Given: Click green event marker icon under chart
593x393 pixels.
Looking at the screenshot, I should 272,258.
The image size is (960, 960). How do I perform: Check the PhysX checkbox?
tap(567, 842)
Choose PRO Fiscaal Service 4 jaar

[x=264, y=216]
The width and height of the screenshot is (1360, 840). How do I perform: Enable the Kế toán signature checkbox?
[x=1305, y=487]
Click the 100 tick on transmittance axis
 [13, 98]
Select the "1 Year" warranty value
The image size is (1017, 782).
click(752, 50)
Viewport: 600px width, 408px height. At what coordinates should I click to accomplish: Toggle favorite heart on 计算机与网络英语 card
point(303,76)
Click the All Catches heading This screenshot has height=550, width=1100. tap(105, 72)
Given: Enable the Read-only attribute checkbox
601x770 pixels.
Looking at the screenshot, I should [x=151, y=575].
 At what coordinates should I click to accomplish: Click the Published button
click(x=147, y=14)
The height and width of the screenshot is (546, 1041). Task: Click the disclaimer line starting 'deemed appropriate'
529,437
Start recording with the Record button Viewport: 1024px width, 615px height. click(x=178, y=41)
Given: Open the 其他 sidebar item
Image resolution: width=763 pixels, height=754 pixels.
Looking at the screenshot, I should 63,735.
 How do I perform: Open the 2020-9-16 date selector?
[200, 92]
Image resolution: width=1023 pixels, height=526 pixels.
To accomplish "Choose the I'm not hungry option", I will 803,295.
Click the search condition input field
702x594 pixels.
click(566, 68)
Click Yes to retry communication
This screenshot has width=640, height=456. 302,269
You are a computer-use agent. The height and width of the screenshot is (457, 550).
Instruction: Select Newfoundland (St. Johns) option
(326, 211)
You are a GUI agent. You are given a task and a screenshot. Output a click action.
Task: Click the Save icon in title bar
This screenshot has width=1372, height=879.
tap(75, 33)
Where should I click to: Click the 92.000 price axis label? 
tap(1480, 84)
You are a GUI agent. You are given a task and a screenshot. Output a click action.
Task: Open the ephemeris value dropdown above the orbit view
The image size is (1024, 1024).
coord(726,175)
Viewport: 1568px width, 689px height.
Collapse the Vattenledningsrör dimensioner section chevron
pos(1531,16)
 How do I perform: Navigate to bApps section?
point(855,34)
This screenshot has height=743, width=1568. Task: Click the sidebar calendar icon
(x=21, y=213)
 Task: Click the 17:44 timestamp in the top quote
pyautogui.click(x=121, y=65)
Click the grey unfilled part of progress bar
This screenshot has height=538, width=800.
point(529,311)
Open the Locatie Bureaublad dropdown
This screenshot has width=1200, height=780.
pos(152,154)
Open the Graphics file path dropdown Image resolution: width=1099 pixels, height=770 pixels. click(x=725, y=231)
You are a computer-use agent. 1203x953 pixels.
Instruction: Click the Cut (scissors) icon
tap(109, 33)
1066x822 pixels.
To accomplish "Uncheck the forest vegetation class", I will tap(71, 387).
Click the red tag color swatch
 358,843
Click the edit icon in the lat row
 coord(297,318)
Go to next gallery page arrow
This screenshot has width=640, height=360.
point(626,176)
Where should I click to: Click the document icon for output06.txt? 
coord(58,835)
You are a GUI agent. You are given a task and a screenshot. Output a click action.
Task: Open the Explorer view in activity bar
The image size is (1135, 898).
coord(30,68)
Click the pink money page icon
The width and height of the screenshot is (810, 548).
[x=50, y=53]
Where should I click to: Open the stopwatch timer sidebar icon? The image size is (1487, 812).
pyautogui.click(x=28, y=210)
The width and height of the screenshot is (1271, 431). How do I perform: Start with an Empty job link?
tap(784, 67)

========

*Assigned task*: Set all the data down again, exactly as it reads above.

*Task output*:
Given: Click green event marker icon under chart
593x393 pixels.
Looking at the screenshot, I should 272,258.
The image size is (960, 960). How do I perform: Check the PhysX checkbox?
tap(567, 842)
Choose PRO Fiscaal Service 4 jaar

[x=264, y=216]
The width and height of the screenshot is (1360, 840). How do I perform: Enable the Kế toán signature checkbox?
[x=1305, y=487]
Click the 100 tick on transmittance axis
 [13, 98]
Select the "1 Year" warranty value
The image size is (1017, 782).
click(752, 50)
Viewport: 600px width, 408px height. At what coordinates should I click to accomplish: Toggle favorite heart on 计算机与网络英语 card
point(303,76)
Click the All Catches heading This screenshot has height=550, width=1100. tap(105, 72)
Given: Enable the Read-only attribute checkbox
601x770 pixels.
Looking at the screenshot, I should [x=151, y=575].
 At what coordinates should I click to accomplish: Click the Published button
click(x=147, y=14)
The height and width of the screenshot is (546, 1041). Task: Click the disclaimer line starting 'deemed appropriate'
529,437
Start recording with the Record button Viewport: 1024px width, 615px height. click(x=178, y=41)
Given: Open the 其他 sidebar item
Image resolution: width=763 pixels, height=754 pixels.
Looking at the screenshot, I should 63,735.
 How do I perform: Open the 2020-9-16 date selector?
[200, 92]
Image resolution: width=1023 pixels, height=526 pixels.
To accomplish "Choose the I'm not hungry option", I will 803,295.
Click the search condition input field
702x594 pixels.
click(566, 68)
Click Yes to retry communication
This screenshot has width=640, height=456. 302,269
You are a computer-use agent. The height and width of the screenshot is (457, 550).
Instruction: Select Newfoundland (St. Johns) option
(326, 211)
You are a GUI agent. You are given a task and a screenshot. Output a click action.
Task: Click the Save icon in title bar
This screenshot has width=1372, height=879.
tap(75, 33)
Where should I click to: Click the 92.000 price axis label? 
tap(1480, 84)
You are a GUI agent. You are given a task and a screenshot. Output a click action.
Task: Open the ephemeris value dropdown above the orbit view
The image size is (1024, 1024).
coord(726,175)
Viewport: 1568px width, 689px height.
Collapse the Vattenledningsrör dimensioner section chevron
pos(1531,16)
 How do I perform: Navigate to bApps section?
point(855,34)
This screenshot has height=743, width=1568. Task: Click the sidebar calendar icon
(x=21, y=213)
 Task: Click the 17:44 timestamp in the top quote
pyautogui.click(x=121, y=65)
Click the grey unfilled part of progress bar
This screenshot has height=538, width=800.
point(529,311)
Open the Locatie Bureaublad dropdown
This screenshot has width=1200, height=780.
pos(152,154)
Open the Graphics file path dropdown Image resolution: width=1099 pixels, height=770 pixels. click(x=725, y=231)
You are a computer-use agent. 1203x953 pixels.
Instruction: Click the Cut (scissors) icon
tap(109, 33)
1066x822 pixels.
To accomplish "Uncheck the forest vegetation class", I will tap(71, 387).
Click the red tag color swatch
 358,843
Click the edit icon in the lat row
 coord(297,318)
Go to next gallery page arrow
This screenshot has width=640, height=360.
point(626,176)
Where should I click to: Click the document icon for output06.txt? 
coord(58,835)
You are a GUI agent. You are given a task and a screenshot. Output a click action.
Task: Open the Explorer view in activity bar
The image size is (1135, 898).
coord(30,68)
Click the pink money page icon
The width and height of the screenshot is (810, 548).
[x=50, y=53]
Where should I click to: Open the stopwatch timer sidebar icon? The image size is (1487, 812).
pyautogui.click(x=28, y=210)
The width and height of the screenshot is (1271, 431). How do I perform: Start with an Empty job link?
tap(784, 67)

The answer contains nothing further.